By default, there is no way to connect via ADB from the internet to a android device on an internal IP on a certified Google device, especially a media streamer, a phone would have cell data which would complicate things. Not without setting up port forwarding and opening the port and that doesn't just magically happen. Now, with pre-loaded sophisticated malware that scenario changes fast. Hopefully I am not reading that right and the T995 is trying to connect to some IP from your LAN to somewhere on the internet. Still not good, but better than the scenario described above about someone tying to connect to your internal LAN from the internet. Especially if they can connect which this malware does from my understanding..

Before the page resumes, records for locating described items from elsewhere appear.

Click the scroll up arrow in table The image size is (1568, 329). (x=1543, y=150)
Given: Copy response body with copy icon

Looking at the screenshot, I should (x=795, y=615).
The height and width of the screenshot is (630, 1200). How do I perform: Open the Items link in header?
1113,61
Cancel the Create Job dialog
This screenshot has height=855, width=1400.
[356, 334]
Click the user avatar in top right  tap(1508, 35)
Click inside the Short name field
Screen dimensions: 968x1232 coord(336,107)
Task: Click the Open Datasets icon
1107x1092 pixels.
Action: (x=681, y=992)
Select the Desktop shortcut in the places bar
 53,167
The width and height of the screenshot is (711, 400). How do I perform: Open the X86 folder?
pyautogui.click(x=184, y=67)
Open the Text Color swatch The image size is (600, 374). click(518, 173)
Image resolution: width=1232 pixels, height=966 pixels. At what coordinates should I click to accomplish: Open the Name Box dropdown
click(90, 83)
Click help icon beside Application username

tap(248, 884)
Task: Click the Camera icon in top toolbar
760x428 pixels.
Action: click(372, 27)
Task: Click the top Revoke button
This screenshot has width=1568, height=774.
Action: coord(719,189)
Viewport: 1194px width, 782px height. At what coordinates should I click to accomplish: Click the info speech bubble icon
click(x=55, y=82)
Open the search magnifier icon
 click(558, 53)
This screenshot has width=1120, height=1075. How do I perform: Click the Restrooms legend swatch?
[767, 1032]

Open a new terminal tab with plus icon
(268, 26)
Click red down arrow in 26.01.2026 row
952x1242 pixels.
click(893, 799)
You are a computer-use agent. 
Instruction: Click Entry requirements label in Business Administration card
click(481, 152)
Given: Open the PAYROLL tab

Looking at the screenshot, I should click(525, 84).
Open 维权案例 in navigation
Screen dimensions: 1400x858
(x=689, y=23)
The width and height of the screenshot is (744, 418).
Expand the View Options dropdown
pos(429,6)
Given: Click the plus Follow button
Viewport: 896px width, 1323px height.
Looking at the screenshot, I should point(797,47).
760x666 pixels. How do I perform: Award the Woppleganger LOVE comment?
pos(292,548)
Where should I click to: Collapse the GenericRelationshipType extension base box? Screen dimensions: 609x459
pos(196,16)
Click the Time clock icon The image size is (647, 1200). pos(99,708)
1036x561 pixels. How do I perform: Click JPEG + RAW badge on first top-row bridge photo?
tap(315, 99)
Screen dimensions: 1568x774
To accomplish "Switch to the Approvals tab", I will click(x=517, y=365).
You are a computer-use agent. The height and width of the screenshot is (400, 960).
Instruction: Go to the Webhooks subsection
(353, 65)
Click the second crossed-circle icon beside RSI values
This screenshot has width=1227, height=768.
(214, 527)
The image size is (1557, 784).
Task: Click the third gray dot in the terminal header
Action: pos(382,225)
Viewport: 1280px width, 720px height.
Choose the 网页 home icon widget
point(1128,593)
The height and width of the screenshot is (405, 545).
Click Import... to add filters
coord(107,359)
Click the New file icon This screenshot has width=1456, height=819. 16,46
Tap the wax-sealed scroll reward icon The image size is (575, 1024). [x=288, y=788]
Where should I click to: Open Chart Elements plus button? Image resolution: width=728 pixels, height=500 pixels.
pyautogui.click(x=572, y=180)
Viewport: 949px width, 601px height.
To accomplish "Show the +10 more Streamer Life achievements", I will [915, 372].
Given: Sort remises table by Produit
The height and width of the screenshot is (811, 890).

I use ADB with Home Assistant to send commands like play or launch an app so allowing ADB connections over the network is safe if done right. I can't access it externally, at least not without setting some stuff up on m y router. You need an external url (or external IP) but even then you need the Home Assistant Android app to connect to your HA server on your internal LAN. You can't open a any Android ADB utility and connect directly though because everything is going through port 443 with the HA app and then the internal HA server connects to my Android device. I apologize if you already know all of this, just trying to answer the best I can. I can say for certainty that you can NOT connect via ADB over the internet without port forwarding and opening up a port, in this case 5555, the default port for ADB (which you can change as you already did).

Also, I own one Android device that doesn't have a setting for "allow network debugging" like the nvidia shield does. Enabling USB debugging still allows me to connect over LAN, you get a prompt on the Android device but it could be hidden by the malware easily. Android should really have 2 settings, one for network debugging and one for usb debugging and some Android devices have both, but not all do and from my experience allowing USB debugging on an Android device that doesn't have a network ADB debugging setting in developer options allows you to connect over LAN (not WAN though). It should be a requirement IMO. One is way more of a security risk and it's obviously the one that involves a USB cable.

If you disable USB debugging and delete all the sessions or whatever the setting is underneath it, that would take care of the issue on a non malware infected box but they have root control and this seems pretty difficult to completely remove it. It's also hard to determine what, if anything else, the malware did which is beyond my knowledge. but we shouldn't block port 22 for SSH because with the proper keys and everything in place it would be "somewhat" secure to connect via ssh over the internet because some Android box somehow opened up that port or did something malicious like this does. It's certainly not good practice bu people do it. It does seem like the malware was more for clicking ads in the background and ppossibly just waiting to do a DDOS attack at some point although it varied.

The thing that sucks is I read a Wired article today about this and it mentioned this and 7 known infected android devices and I went to Amazon and 6 of the 7 were still up for sale under a different brand name but zero changes to the hardware. A lot claiming to do 6K................... I'm wondering if parts of AOSP shouldn't be open and I am all for open source software but AOSP reskinned to look like a streaming box can have anything added or removed from the source code. Google has no say in that so they can't stop it either. It also looks like Android Auto is started to be targeted..... The Wired article is below and when I read this (which is totally different) I thought to myself some people deserve malware...

https://www.wired.com/story/android-tv-streaming-boxes-china-backdoor/

Then there’s what Human Security calls Peachpit. This is an app-based fraud element, which has been present on both the TV boxes as well as Android phones and iPhones, Reid says. The company identified 39 Android, iOS, and TV box apps that were involved. “These are template-based applications—not very high quality,” says Joao Santos, a security researcher at the company. Apps about developing six-pack abs and logging the amount of water a person drinks were included.